Ensure that you have Python 3.8 or higher installed. You will also need to install the following Python libraries:
pip install torch torchvision nibabel numpy matplotlib scikit-image monai
The model used in this project is based on the VNet architecture, which is specifically designed for 3D medical image segmentation. The key features of the model include:
Input: Single-channel (grayscale) 3D CT scans. Output: 4-channel output representing the background, Liver, Right Kidney, Left Kidney, and Spleen. Layers: The VNet is composed of several layers of 3D convolutions, followed by ReLU activations and downsampling/upscaling operations.

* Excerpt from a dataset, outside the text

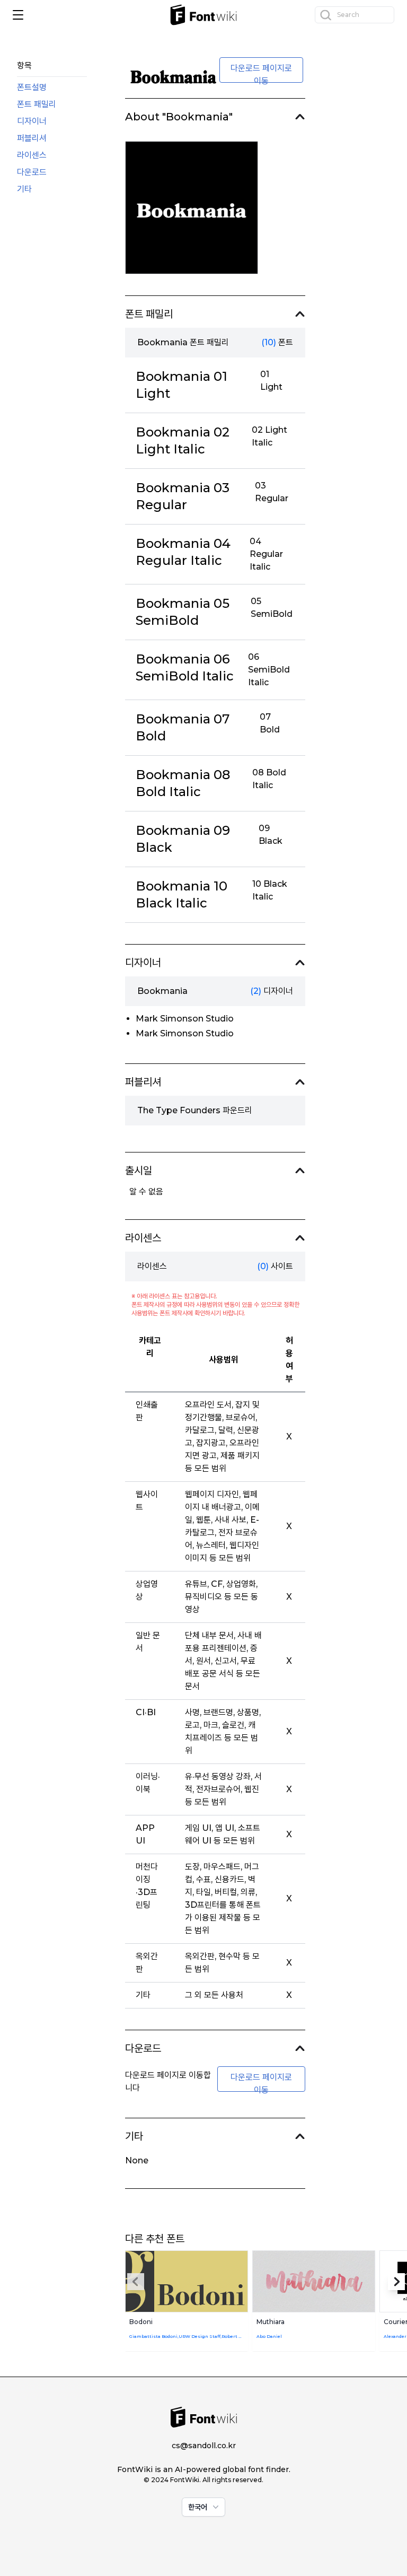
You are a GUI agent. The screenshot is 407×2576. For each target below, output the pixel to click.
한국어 (197, 2507)
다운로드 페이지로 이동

The training process includes the following steps:
Data Loading: The CT scans and labels are loaded and preprocessed using a custom dataset class. Loss Function: The model is trained using the Dice Loss, which is effective for segmentation tasks. Optimizer: The Adam optimizer is used to update model weights during training. Metrics: The performance is evaluated using the Dice Score for each organ separately.
Example command : python scripts/train.py
Validation: The model’s performance is validated using a separate validation dataset, and the Dice score is computed for each organ. Inference: After training, the model is used to generate segmentation masks for unseen CT scans.
Example command : python scripts/inference.py
Dice Score = (2×∣A∩B∣)/(∣A∣+∣B∣)
Where:
-
∣A∩B∣ is the number of elements (e.g., pixels or voxels) where both the predicted mask A and the ground truth mask B are 1 (i.e., the intersection of A and B).
-
∣A∣ is the number of elements in the predicted mask A.
-
∣B∣ is the number of elements in the ground truth mask B.